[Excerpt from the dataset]
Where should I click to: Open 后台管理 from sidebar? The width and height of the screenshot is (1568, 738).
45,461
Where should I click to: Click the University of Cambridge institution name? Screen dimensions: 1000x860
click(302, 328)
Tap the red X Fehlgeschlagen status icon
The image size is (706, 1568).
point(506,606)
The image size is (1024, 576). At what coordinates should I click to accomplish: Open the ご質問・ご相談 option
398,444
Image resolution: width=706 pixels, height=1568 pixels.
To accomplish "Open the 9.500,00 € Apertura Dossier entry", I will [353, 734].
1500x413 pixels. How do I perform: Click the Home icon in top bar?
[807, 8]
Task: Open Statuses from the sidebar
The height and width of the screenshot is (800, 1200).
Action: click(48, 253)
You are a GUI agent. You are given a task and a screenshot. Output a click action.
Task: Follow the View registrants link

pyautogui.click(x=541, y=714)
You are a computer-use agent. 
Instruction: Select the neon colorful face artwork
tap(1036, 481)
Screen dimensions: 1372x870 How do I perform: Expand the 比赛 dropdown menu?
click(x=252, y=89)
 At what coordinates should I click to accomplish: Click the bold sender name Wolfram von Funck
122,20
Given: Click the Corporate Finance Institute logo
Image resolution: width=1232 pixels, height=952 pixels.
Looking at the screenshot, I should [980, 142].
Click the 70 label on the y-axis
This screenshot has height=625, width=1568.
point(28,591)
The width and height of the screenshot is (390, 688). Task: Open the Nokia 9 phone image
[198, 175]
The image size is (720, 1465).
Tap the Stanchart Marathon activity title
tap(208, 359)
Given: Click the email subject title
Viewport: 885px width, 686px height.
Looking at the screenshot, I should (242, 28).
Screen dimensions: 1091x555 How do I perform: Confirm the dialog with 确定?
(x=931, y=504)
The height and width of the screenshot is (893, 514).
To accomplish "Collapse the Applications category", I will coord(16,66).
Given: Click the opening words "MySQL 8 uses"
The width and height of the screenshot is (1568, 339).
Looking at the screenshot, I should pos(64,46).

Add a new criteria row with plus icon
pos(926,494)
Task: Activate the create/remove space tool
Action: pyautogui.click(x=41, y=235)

### What you have to do
Write out the data above again, substituting "Where do I click to" for each occurrence of "Where should I click to" and leaving everything else unchanged.

### Solution to this exercise
Where do I click to: Open 后台管理 from sidebar? The width and height of the screenshot is (1568, 738).
45,461
Where do I click to: Click the University of Cambridge institution name? Screen dimensions: 1000x860
click(302, 328)
Tap the red X Fehlgeschlagen status icon
The image size is (706, 1568).
point(506,606)
The image size is (1024, 576). At what coordinates should I click to accomplish: Open the ご質問・ご相談 option
398,444
Image resolution: width=706 pixels, height=1568 pixels.
To accomplish "Open the 9.500,00 € Apertura Dossier entry", I will [353, 734].
1500x413 pixels. How do I perform: Click the Home icon in top bar?
[807, 8]
Task: Open Statuses from the sidebar
The height and width of the screenshot is (800, 1200).
Action: click(48, 253)
You are a GUI agent. You are given a task and a screenshot. Output a click action.
Task: Follow the View registrants link

pyautogui.click(x=541, y=714)
You are a computer-use agent. 
Instruction: Select the neon colorful face artwork
tap(1036, 481)
Screen dimensions: 1372x870 How do I perform: Expand the 比赛 dropdown menu?
click(x=252, y=89)
 At what coordinates should I click to accomplish: Click the bold sender name Wolfram von Funck
122,20
Given: Click the Corporate Finance Institute logo
Image resolution: width=1232 pixels, height=952 pixels.
Looking at the screenshot, I should [980, 142].
Click the 70 label on the y-axis
This screenshot has height=625, width=1568.
point(28,591)
The width and height of the screenshot is (390, 688). Task: Open the Nokia 9 phone image
[198, 175]
The image size is (720, 1465).
Tap the Stanchart Marathon activity title
tap(208, 359)
Given: Click the email subject title
Viewport: 885px width, 686px height.
Looking at the screenshot, I should (242, 28).
Screen dimensions: 1091x555 How do I perform: Confirm the dialog with 确定?
(x=931, y=504)
The height and width of the screenshot is (893, 514).
To accomplish "Collapse the Applications category", I will coord(16,66).
Given: Click the opening words "MySQL 8 uses"
The width and height of the screenshot is (1568, 339).
Looking at the screenshot, I should pos(64,46).

Add a new criteria row with plus icon
pos(926,494)
Task: Activate the create/remove space tool
Action: pyautogui.click(x=41, y=235)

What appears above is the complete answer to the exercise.